State of charge estimation for lithium-ion batteries via a diffusion-enhanced equivalent circuit model and an improved extended Kalman filter

State of Charge (SOC) estimation for lithium-ion batteries plays a crucial role in predicting range and managing energy in electric vehicles. However, challenges remain under complex conditions such as wide temperature variations, dynamic driving cycles, and large current fluctuations. To achieve high-accuracy and robust SOC estimation, we propose an enhanced equivalent circuit model (ECM) that integrates both solid-phase and liquid-phase diffusion electrochemical mechanisms. A systematic comparison evaluates the impact of different OCV acquisition methods on estimation performance.
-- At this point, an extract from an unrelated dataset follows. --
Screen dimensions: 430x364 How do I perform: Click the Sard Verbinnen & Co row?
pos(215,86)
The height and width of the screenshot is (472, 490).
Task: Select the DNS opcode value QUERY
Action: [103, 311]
The methods include Low-Current testing, Hybrid Pulse Power Characterization testing (HPPC), and the Galvanostatic Intermittent Titration Technique. To address significant noise in real-world conditions, a sliding mode observer-enhanced extended Kalman filter (SMOEKF) is developed to improve system robustness. After identifying model parameters using a genetic algorithm, the voltage prediction errors of different models under HPPC conditions were compared, along with the SOC estimation accuracy under UDDS and US06 driving cycles. The results indicate that the OCV curve extracted from the rest phases of HPPC testing yields the most accurate estimation performance. The proposed enhanced ECM significantly outperforms traditional ECMs in both voltage prediction and SOC estimation. Moreover, the SMOEKF algorithm exhibits superior accuracy and robustness compared to the EKF and the adaptive EKF under both noise-free and noise-contaminated conditions. A minimum root-mean-square error of 0.17 % is achieved under the UDDS cycle and 0.07 % under the US06 cycle in the noise-free condition.